Stored records
——

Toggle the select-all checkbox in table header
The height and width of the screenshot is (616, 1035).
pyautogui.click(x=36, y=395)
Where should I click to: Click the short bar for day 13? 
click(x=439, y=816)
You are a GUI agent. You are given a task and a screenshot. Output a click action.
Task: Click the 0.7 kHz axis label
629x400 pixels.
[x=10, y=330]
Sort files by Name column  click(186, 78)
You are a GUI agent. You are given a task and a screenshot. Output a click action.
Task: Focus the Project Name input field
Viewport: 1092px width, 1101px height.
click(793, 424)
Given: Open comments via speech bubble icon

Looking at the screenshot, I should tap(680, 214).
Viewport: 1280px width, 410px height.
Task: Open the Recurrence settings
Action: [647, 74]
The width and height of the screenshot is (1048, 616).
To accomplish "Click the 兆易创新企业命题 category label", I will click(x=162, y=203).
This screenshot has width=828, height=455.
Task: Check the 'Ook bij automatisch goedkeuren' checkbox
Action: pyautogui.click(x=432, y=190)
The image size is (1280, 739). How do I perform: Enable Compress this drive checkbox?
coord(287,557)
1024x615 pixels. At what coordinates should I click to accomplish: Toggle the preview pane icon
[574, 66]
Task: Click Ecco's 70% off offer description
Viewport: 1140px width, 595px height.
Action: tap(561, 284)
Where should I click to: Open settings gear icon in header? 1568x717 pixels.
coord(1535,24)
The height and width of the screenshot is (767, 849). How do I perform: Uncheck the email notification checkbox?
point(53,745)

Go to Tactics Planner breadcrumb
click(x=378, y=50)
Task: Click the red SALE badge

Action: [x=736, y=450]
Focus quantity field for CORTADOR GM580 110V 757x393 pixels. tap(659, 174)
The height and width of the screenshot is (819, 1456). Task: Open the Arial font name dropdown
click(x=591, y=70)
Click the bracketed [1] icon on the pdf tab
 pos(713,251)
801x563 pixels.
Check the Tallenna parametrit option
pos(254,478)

——

(WHAT IS EXPECTED):
Go through the records above and copy every line holding the word "field".

(RESPONSE BELOW):
Task: Focus the Project Name input field
Focus quantity field for CORTADOR GM580 110V 757x393 pixels. tap(659, 174)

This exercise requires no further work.